Musikfest Erzgebirge beginnt mit Premiere der »Barocken Circusträume« – Außergewöhnliche Konzerte verzaubern bis 16. September die Bergstädte

Das Musikfest Erzgebirge begeistert seit 2010 Besucher aus ganz Deutschland und zunehmend auch vielen anderen Ländern.

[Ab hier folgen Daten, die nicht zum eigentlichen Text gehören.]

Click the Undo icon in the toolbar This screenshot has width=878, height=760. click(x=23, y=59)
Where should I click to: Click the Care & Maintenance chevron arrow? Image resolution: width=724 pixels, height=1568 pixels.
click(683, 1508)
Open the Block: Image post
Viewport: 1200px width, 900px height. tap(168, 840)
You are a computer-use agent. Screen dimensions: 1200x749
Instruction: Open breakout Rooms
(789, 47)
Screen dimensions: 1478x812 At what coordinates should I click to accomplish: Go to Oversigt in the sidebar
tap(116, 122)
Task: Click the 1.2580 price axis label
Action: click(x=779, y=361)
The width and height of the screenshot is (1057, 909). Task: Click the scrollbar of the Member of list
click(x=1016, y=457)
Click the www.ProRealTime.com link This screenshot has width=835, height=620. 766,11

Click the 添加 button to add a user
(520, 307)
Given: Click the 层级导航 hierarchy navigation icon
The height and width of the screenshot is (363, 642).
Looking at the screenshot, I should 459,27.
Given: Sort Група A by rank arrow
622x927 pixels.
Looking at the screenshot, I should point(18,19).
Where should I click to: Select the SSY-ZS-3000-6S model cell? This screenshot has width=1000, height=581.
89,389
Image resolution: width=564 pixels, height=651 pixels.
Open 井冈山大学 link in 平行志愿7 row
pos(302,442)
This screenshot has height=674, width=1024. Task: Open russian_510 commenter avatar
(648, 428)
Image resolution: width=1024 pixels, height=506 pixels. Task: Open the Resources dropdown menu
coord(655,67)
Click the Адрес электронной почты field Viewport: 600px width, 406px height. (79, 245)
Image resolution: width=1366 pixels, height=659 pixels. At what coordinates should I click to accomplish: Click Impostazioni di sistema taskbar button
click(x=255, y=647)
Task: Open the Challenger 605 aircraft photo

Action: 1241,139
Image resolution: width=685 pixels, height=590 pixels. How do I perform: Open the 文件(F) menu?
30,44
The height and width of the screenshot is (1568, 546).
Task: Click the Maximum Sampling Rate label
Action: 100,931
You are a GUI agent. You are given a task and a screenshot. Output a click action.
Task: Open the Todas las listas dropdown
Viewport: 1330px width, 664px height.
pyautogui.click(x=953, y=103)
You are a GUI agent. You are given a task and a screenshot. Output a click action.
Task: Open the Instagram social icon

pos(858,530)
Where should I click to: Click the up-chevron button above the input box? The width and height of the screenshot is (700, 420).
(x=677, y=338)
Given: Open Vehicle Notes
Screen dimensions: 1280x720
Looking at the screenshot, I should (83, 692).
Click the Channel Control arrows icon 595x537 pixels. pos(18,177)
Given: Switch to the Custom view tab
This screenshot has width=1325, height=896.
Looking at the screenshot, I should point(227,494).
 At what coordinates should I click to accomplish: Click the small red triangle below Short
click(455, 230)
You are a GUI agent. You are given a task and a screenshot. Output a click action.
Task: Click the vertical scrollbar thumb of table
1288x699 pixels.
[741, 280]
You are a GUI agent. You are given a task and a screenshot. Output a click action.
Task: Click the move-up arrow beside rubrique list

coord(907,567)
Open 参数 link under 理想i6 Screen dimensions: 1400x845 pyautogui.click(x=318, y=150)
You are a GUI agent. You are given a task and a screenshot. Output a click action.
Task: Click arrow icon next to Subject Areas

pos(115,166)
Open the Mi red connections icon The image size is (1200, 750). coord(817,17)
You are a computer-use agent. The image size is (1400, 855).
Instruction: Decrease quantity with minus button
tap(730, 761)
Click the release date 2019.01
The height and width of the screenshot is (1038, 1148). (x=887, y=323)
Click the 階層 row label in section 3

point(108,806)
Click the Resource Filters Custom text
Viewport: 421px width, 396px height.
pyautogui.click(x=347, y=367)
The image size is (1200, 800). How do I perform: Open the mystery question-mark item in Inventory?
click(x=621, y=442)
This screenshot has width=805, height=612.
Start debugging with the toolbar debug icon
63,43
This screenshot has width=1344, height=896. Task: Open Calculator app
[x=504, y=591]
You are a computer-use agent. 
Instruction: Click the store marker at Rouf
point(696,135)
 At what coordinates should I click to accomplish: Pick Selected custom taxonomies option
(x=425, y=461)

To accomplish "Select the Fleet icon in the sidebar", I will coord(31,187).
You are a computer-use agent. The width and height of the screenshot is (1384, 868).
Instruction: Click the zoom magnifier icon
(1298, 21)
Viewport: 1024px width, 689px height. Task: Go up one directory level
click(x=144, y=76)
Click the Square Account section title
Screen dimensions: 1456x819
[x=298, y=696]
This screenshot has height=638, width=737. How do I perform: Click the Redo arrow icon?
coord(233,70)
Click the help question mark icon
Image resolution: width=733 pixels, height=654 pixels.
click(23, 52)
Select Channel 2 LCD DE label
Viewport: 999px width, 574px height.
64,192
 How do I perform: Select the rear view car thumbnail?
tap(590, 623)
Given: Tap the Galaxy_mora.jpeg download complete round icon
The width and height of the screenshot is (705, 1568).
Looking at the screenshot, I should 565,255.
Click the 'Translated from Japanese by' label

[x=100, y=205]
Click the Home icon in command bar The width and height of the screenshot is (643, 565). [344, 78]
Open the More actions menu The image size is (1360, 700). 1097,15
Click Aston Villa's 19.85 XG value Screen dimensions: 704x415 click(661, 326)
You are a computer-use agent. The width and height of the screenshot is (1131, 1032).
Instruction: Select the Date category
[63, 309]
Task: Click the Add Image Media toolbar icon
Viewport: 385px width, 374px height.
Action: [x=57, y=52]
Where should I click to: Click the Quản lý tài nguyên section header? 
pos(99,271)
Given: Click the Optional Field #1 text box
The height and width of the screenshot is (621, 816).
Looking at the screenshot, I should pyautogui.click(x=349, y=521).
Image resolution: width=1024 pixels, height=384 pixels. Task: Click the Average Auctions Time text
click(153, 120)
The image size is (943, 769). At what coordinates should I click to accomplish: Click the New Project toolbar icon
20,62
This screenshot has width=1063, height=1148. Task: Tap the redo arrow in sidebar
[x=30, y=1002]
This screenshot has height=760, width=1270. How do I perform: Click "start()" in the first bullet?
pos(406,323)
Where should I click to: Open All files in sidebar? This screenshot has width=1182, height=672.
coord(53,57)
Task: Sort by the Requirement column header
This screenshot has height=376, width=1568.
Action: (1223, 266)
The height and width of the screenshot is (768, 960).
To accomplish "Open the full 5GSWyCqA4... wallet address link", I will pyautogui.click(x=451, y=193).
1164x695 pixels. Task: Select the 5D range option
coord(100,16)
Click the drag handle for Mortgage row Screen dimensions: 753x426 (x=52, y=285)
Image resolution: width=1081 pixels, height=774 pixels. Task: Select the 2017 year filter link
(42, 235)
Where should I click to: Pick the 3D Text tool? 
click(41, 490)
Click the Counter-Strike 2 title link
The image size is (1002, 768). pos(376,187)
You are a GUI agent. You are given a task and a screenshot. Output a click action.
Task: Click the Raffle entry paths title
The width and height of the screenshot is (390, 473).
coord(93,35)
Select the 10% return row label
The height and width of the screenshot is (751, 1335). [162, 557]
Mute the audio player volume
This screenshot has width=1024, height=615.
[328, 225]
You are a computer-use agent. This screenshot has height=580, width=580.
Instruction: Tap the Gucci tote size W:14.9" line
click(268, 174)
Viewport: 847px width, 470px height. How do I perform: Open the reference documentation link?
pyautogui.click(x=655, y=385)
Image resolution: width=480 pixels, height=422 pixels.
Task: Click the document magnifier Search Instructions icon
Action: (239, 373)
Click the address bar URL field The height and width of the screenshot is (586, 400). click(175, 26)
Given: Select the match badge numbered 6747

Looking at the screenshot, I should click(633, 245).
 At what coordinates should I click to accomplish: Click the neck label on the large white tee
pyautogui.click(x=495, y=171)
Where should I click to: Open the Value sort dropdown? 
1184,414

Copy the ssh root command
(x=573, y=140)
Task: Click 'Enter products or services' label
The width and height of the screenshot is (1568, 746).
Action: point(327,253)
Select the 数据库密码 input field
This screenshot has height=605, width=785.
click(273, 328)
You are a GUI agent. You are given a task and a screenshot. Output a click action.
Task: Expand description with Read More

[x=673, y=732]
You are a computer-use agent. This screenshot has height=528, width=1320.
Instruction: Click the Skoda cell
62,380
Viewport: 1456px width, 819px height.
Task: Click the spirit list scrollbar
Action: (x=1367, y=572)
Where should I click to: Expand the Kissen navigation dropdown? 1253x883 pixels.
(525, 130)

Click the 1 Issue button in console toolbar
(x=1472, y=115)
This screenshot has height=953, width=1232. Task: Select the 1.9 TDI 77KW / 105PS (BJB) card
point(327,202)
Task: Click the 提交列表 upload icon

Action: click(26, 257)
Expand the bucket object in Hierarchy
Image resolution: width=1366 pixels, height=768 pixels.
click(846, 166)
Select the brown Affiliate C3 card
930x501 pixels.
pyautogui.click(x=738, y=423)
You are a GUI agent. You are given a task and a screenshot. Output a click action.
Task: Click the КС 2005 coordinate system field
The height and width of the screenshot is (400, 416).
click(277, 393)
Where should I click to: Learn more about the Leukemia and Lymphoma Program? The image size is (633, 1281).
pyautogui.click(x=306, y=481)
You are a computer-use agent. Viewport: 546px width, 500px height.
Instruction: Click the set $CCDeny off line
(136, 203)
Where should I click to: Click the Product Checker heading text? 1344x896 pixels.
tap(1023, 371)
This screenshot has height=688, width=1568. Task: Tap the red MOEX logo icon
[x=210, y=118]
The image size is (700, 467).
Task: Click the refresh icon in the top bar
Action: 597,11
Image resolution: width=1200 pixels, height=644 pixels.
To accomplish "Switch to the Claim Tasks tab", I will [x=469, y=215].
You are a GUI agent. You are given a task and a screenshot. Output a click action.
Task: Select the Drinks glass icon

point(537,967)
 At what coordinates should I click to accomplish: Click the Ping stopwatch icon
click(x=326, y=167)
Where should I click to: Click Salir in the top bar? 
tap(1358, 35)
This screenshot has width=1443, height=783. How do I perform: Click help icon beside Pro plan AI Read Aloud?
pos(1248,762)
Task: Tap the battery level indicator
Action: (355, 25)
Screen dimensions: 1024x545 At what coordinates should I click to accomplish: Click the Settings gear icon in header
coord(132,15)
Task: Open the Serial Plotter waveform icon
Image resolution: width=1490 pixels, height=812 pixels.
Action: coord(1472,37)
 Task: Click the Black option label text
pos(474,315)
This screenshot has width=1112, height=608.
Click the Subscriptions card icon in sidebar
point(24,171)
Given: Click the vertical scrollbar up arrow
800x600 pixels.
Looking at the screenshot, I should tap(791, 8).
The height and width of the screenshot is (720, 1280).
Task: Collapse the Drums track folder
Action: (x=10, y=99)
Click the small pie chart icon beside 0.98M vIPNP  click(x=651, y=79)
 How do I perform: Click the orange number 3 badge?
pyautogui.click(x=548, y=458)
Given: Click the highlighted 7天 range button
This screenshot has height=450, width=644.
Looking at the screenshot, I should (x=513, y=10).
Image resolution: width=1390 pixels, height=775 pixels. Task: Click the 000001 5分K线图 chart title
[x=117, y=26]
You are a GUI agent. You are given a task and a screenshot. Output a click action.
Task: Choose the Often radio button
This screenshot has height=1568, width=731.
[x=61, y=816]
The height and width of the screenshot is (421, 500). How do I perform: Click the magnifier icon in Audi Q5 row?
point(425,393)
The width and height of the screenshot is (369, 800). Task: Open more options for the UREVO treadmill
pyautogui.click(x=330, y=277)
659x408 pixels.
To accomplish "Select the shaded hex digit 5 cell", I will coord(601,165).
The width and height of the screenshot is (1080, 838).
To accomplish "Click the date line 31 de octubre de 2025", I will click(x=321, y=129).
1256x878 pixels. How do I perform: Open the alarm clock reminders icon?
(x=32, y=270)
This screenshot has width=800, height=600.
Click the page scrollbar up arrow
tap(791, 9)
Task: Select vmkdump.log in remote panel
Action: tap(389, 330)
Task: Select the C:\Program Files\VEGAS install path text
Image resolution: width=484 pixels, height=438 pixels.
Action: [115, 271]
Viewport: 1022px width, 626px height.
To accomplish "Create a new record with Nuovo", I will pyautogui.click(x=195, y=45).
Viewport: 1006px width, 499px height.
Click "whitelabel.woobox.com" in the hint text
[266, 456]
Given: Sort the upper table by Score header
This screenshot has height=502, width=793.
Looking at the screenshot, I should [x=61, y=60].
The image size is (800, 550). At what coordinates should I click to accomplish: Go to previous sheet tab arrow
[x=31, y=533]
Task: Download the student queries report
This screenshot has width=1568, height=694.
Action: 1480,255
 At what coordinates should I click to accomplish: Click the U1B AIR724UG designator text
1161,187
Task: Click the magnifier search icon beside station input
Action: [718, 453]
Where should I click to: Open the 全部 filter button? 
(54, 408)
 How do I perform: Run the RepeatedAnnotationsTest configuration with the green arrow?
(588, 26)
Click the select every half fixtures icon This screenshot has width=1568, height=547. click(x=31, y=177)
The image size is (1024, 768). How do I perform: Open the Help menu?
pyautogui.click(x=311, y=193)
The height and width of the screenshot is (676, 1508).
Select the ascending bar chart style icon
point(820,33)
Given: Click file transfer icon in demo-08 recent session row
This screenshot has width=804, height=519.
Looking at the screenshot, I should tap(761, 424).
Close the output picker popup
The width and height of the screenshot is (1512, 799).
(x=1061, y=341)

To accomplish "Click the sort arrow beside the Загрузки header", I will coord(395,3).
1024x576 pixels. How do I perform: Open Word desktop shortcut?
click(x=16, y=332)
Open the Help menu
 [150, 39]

Dieses Jahr haben sich die Musikfest-Macher um den Intendanten Hans-Christoph Rademann ein zusätzliches Projekt ausgedacht, um das Musikfest im Erzgebirge einem breiteren Publikum vorzustellen. In Kooperation mit der Stadt Annaberg-Buchholz und »So geht sächsisch« steht mitten auf dem Marktplatz von Annaberg-Buchholz ein historisches Spiegelzelt, in dem elf Vorstellungen lang »Barocke Circusträume« in Erfüllung gehen. Das La Folia Barockorchester, das unter den Preisträgern des in wenigen Wochen verliehenen neuen Musikpreises OPUS KLASSIK ist, wird die "angesagten Hits" der Barockzeit von Komponisten wie Henry Purcell, Antonio Vivaldi oder Johann Sebastian Bach hernehmen und für den Circus umarrangieren. Dazu erlebt das Publikum Seiltänzer, Akrobaten und Jongleure in einer bezaubernden Show. 

 

Ab morgen finden dann zehn Tage lang hochkarätige Konzerte in den großen Kirchen der Bergstädte statt. Außergewöhnliche Konzertformate wie das beliebte »Nachtklang«-Konzert, bei dem drei verschiedene Ensembles um eine CD-Aufnahme beim Deutschlandfunk Kultur wetteifern, oder ein erlesenes Kammerkonzert in Grünstädtel, bei dem Mayumi Hirasaki die »Rosenkranz-Sonaten« des Komponisten Heinrich Ignaz Franz Biber interpretieren wird, erwarten das Publikum.